%%
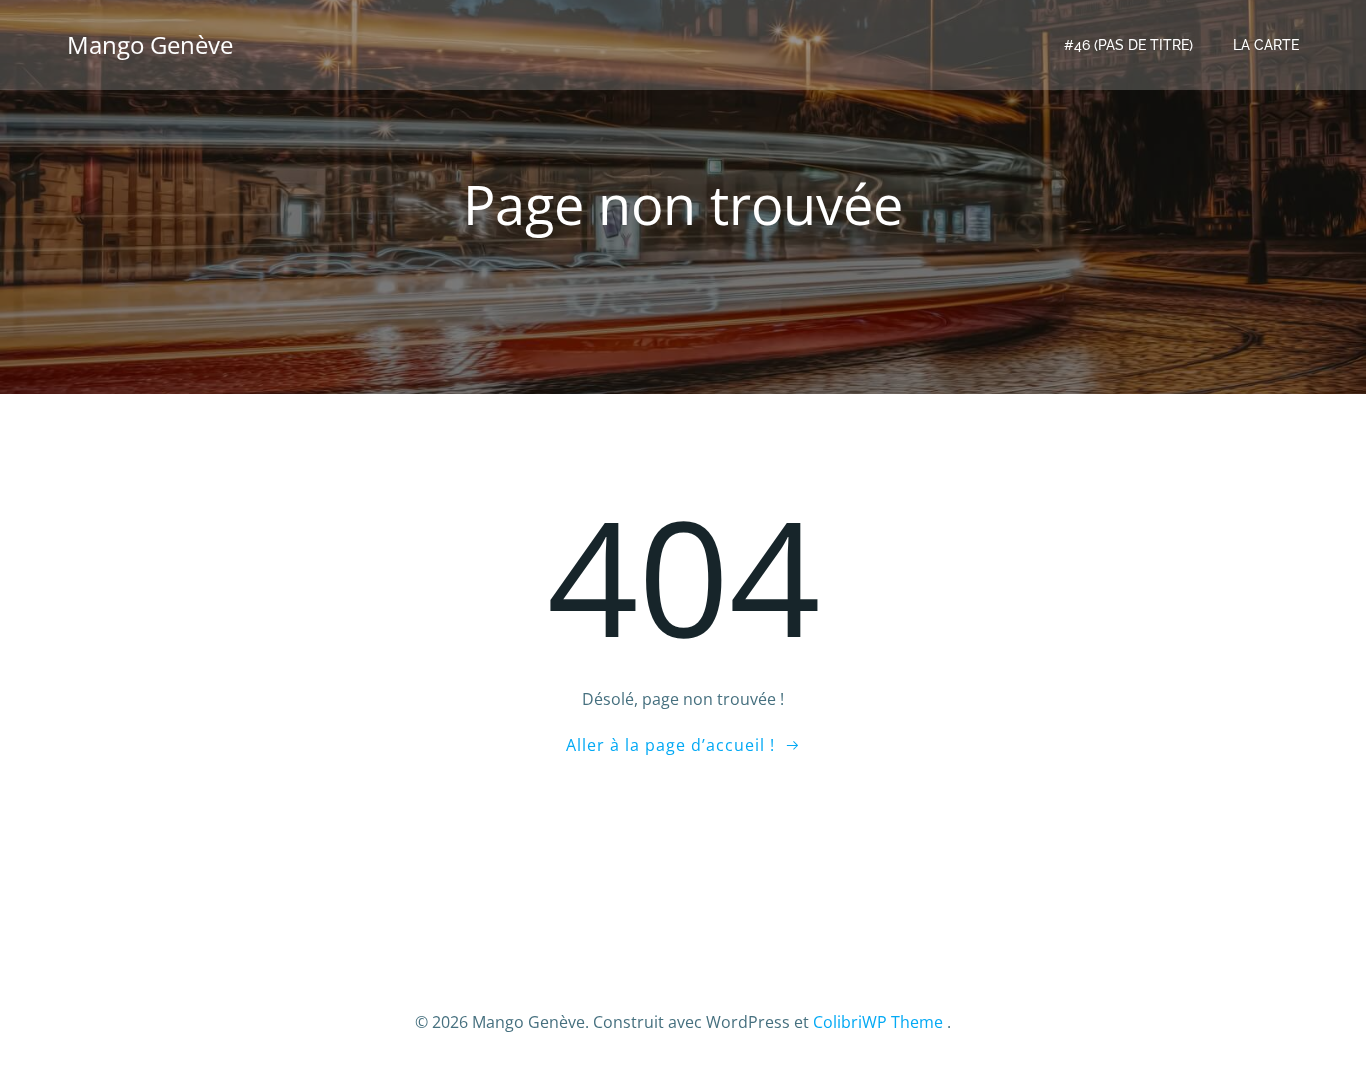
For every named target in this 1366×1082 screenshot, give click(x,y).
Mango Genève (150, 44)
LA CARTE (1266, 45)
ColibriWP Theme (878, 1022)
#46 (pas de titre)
%%
TASK REQUIREMENTS
Return, exactly as they stand, all of the lines above, but not the pictures.

OUTPUT OF THE EXERCISE
For every named target in this 1366×1082 screenshot, give click(x,y).
Mango Genève (150, 44)
LA CARTE (1266, 45)
ColibriWP Theme (878, 1022)
#46 (pas de titre)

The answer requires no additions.